Brazil's Producer Prices Fall Again, But Rate Cuts Will Stay Measured


(MENAFN- The Rio Times) Brazil's factory-gate prices fell for a second straight month in August, slipping 0.20% after a 0.31% decline in July.

It's a modest move, but it matters: producer prices are the first stop in the inflation pipeline, and sustained weakness here can ease cost pressure for companies and-after a lag-cool what consumers pay.

The story behind the story is the tug-of-war shaping Brazil's next policy steps.
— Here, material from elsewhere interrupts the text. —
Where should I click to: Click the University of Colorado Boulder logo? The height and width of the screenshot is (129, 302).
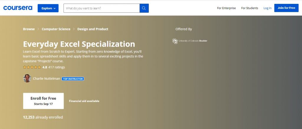tap(190, 41)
On one side, cheaper inputs point to stabilizing industrial margins and a gentler inflation pulse ahead.

On the other, consumer inflation has not yet followed suit: September's IPCA picked up on the month and stayed above the target band year on year.

Until those two lines-producer and consumer prices-move down together for several months, the central bank has little incentive to speed up its easing cycle.



For markets, the read-through is straightforward. In rates, the print nudges toward continuity-small, well-telegraphed Selic cuts rather than anything front-loaded.

In foreign exchange, the real should stay range-bound: disinflation at the factory gate is mildly supportive, but Brazil's carry remains a core anchor and the policy path remains cautious.
Falling Producer Prices Strengthen Case for Gradual Rate Cuts
In equities, lower input costs are a quiet tailwind for industrials, logistics and basic materials, while domestically sensitive consumer names still face stickier retail prices and cautious households.

In credit, gradual cost relief helps at the margin, but lenders will keep a close eye on asset quality until consumer-price disinflation is clearer.

What to watch next: breadth of the PPI decline across sectors; services and food components in upcoming IPCA prints; corporate guidance on pricing power and inventories; and how quickly import costs and wages reflect the softer producer-price pulse.

If pipeline disinflation broadens and sticks, the case for a steadier downtrend in consumer prices-and a smoother, if still measured, path for rate cuts-will strengthen.